Hypnotist Frank Santos Jr., had the audience cracking up over his ability to get volunteers to perform on stage. Photo by James McIntosh.
On Friday, Oct. 4, student volunteers who attended the Frank Santos Jr. Hypnotist show at The University of Rhode Island, were hypnotized into forgetting their last names, feeling as though they were Power Rangers and believing that a spaceship had landed outside on the quad along with many more hypnotic tests.
Santos, an experienced hypnotist, asked for 20 volunteers to be hypnotized, whom he narrowed down to nine for the majority of the show, after testing their relaxation and hypnotism skills.
“It takes me approximately five minutes to hypnotize people on stage,” Santos said. “They need to focus on my voice and on the music so sit back, relax, let yourself go. Don’t be nervous, don’t be scared, hypnosis is just a fancy word for relaxation, all hypnosis is self-hypnosis and you actually hypnotize yourself, that’s how you control everything.”
To initially hypnotize students on stage, Santos had them sit on the chairs provided, tilt their heads up to the ceiling with their eyes open, and lay their arms on their legs with palms facing upwards.
“I will count down from five to zero, with every number I count down your eyes will get heavy and when I reach the number zero your eyes should be closed and also let your eyes relax,” Santos said. “You’re breathing in relaxation and you’re breathing out stress and tension.”
Santos then told volunteers that he was going to countdown from 10 and with each decreasing number, volunteers would feel their body became limp, loose and relaxed.
“When I reach the number zero you’ll have reached a nice deep hypnotic state,” Santos said. He reminded everyone that no matter how they may feel, they always had control over themselves.

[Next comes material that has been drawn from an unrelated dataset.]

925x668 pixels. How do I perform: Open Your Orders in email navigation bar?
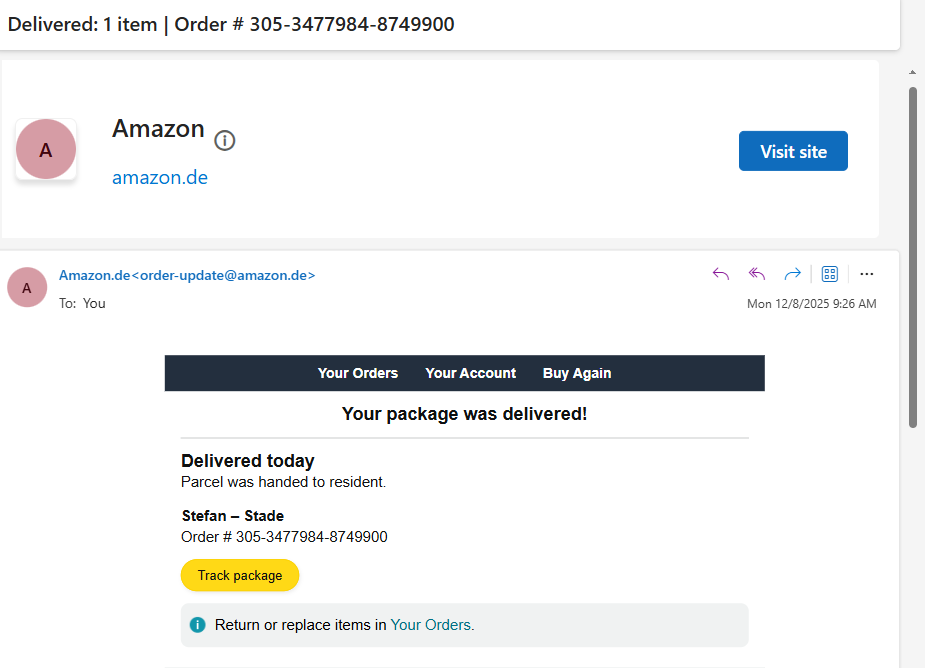pos(358,373)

Once students were in a hypnotic state, Santos informed them that for the next hour or so, whenever they opened their eyes, all he had to do to put them back under hypnosis, is say the word “sleep.”

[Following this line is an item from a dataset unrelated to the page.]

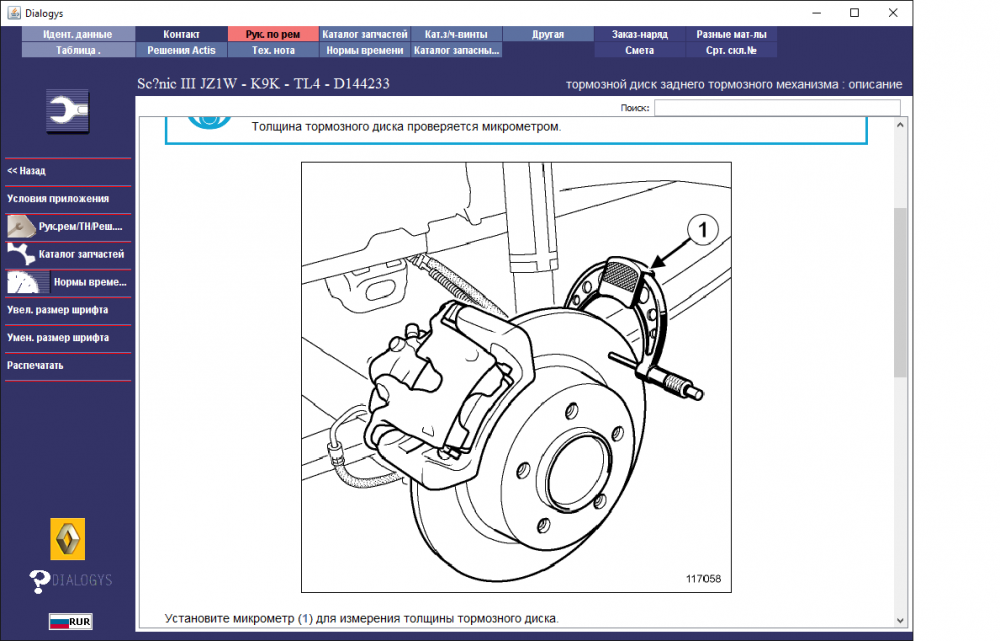The image size is (1000, 641).
Task: Click the Поиск search field
Action: tap(777, 107)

Throughout the hour, Santos had a set of tests for volunteers whom he put under hypnosis and who acted out the tests he had in store for them. To begin, Santos told volunteers while they were “asleep” that every time he would say the word “microphone,” volunteers would be able to smell a dank fart coming from him which would get worse and worse with each time he said it.

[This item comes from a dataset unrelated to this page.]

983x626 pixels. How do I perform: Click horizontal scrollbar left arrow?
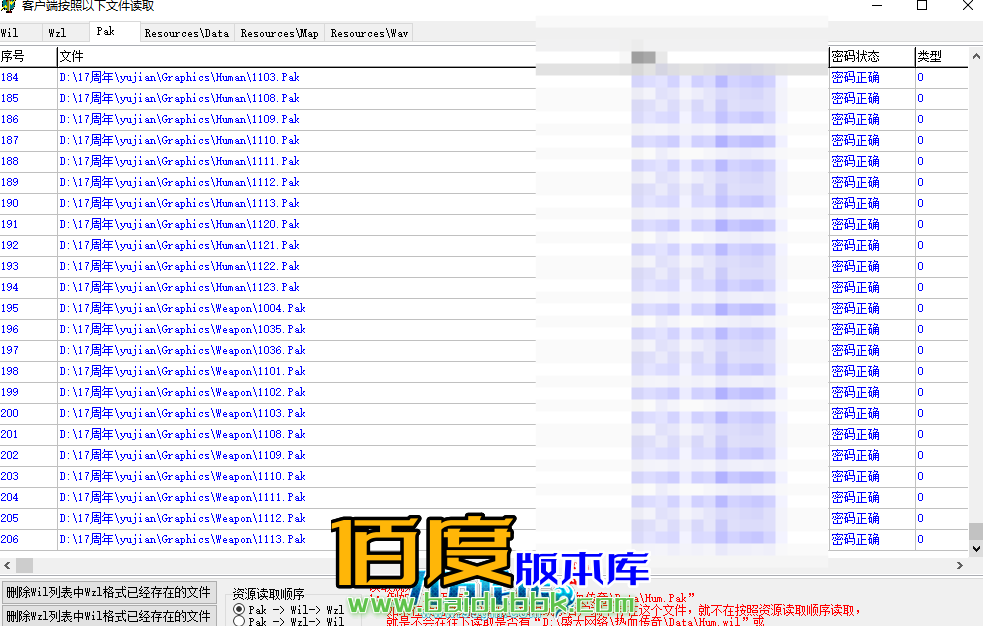pos(7,566)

Santos then woke volunteers up and began working the word into a normal conversation with audiences.
“When I perform there are two things I really enjoy, one is a great audience the second is a nice clear microphone,” Santos said. “This microphone can come over here, I can bring this microphone down here, I can even sit and use the microphone right here.”
With each use of the word microphone, volunteers pulled back in horror, their faces grimacing in disgust, until Santos put them back under to “sleep.”
Other tests Santos had volunteers complete were having their tongue stuck to the bottom of their lips and trying to say their names, making them see all of the audience members naked, being Power Rangers and showing off their moves to the audience, believing the Quad had turned into Area 51 and having them perform as though they were on “The Voice,” singing along to Ariana Grande and NSYNC.
For certain parts, Santos split the group of volunteers into two telling them that they were professional ballerinas who trash talked their competitors, having them dance around stage and asking their opinions on the opposing ballerinas.
“They’re awful, absolutely trash,” one volunteer said. “I think they’re faking it, definitely not skilled like us,” another said.
The show was interactive with audience members and at one point, Santos hypnotized volunteers to feel as though they had to go to the bathroom really badly, however, there was a catch. Santos told one volunteer that everytime she left stage to use the restroom, she forgot where it was. Another volunteer felt as though she was stuck to her chair and was unable to move and another one had to ask audience members where the bathroom was but heard any words spoken by audience members as gibberish. Once they were out of the test, the volunteers did not have to use the bathroom anymore.
At the end of the show, Santos told the volunteers that once he woke them up they would not longer be sleepy and instead would feel energized.
“At first you’ll forget the show but as soon as you leave the auditorium the show does come back to you and you had a great time,” Santos said.
Julia Nelson, a member of the audience, said that she thought the show was great.
“I’m definitely making all of my friends come back and having us all be hypnotized next year,” Nelson said.